STATED TASK => Copy the stretch of the listing from the line containing "You are a computer-use agent. This" through the line containing "coord(655,84)", word for word.

EXTRACTED DATA =>
════════

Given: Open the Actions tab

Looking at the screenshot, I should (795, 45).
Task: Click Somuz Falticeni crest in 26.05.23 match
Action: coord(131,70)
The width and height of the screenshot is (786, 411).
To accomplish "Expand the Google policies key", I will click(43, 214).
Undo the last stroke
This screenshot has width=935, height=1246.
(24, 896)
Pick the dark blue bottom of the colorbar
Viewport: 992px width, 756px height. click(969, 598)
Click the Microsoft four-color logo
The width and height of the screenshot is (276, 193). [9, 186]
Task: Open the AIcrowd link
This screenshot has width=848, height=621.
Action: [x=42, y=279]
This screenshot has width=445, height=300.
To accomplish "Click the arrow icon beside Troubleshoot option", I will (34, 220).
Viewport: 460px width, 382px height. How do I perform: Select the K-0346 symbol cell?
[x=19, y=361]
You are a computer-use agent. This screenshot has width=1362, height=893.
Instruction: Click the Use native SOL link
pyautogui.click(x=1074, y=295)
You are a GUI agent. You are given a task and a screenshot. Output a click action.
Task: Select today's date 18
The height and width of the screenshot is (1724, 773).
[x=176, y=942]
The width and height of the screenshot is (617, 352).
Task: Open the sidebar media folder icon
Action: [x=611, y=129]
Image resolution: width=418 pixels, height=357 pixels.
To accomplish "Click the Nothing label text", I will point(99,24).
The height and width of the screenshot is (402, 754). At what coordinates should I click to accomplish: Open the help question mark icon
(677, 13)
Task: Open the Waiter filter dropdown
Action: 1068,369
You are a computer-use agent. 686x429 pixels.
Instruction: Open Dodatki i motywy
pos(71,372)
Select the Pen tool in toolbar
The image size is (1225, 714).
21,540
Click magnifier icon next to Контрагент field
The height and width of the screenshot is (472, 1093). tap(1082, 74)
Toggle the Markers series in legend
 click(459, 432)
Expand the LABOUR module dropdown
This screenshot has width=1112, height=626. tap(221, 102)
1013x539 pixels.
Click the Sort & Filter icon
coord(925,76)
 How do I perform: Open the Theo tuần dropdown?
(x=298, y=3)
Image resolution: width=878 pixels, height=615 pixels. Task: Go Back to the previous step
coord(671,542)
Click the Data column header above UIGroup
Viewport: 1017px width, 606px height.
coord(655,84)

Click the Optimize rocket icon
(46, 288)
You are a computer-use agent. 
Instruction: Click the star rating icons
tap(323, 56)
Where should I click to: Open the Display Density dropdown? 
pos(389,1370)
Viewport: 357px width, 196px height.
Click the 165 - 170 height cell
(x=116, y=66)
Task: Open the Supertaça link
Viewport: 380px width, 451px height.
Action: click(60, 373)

════════

SOLUTION FOR THIS EXERCISE =>
You are a computer-use agent. This screenshot has width=1362, height=893.
Instruction: Click the Use native SOL link
pyautogui.click(x=1074, y=295)
You are a GUI agent. You are given a task and a screenshot. Output a click action.
Task: Select today's date 18
The height and width of the screenshot is (1724, 773).
[x=176, y=942]
The width and height of the screenshot is (617, 352).
Task: Open the sidebar media folder icon
Action: [x=611, y=129]
Image resolution: width=418 pixels, height=357 pixels.
To accomplish "Click the Nothing label text", I will point(99,24).
The height and width of the screenshot is (402, 754). At what coordinates should I click to accomplish: Open the help question mark icon
(677, 13)
Task: Open the Waiter filter dropdown
Action: 1068,369
You are a computer-use agent. 686x429 pixels.
Instruction: Open Dodatki i motywy
pos(71,372)
Select the Pen tool in toolbar
The image size is (1225, 714).
21,540
Click magnifier icon next to Контрагент field
The height and width of the screenshot is (472, 1093). tap(1082, 74)
Toggle the Markers series in legend
 click(459, 432)
Expand the LABOUR module dropdown
This screenshot has width=1112, height=626. tap(221, 102)
1013x539 pixels.
Click the Sort & Filter icon
coord(925,76)
 How do I perform: Open the Theo tuần dropdown?
(x=298, y=3)
Image resolution: width=878 pixels, height=615 pixels. Task: Go Back to the previous step
coord(671,542)
Click the Data column header above UIGroup
Viewport: 1017px width, 606px height.
coord(655,84)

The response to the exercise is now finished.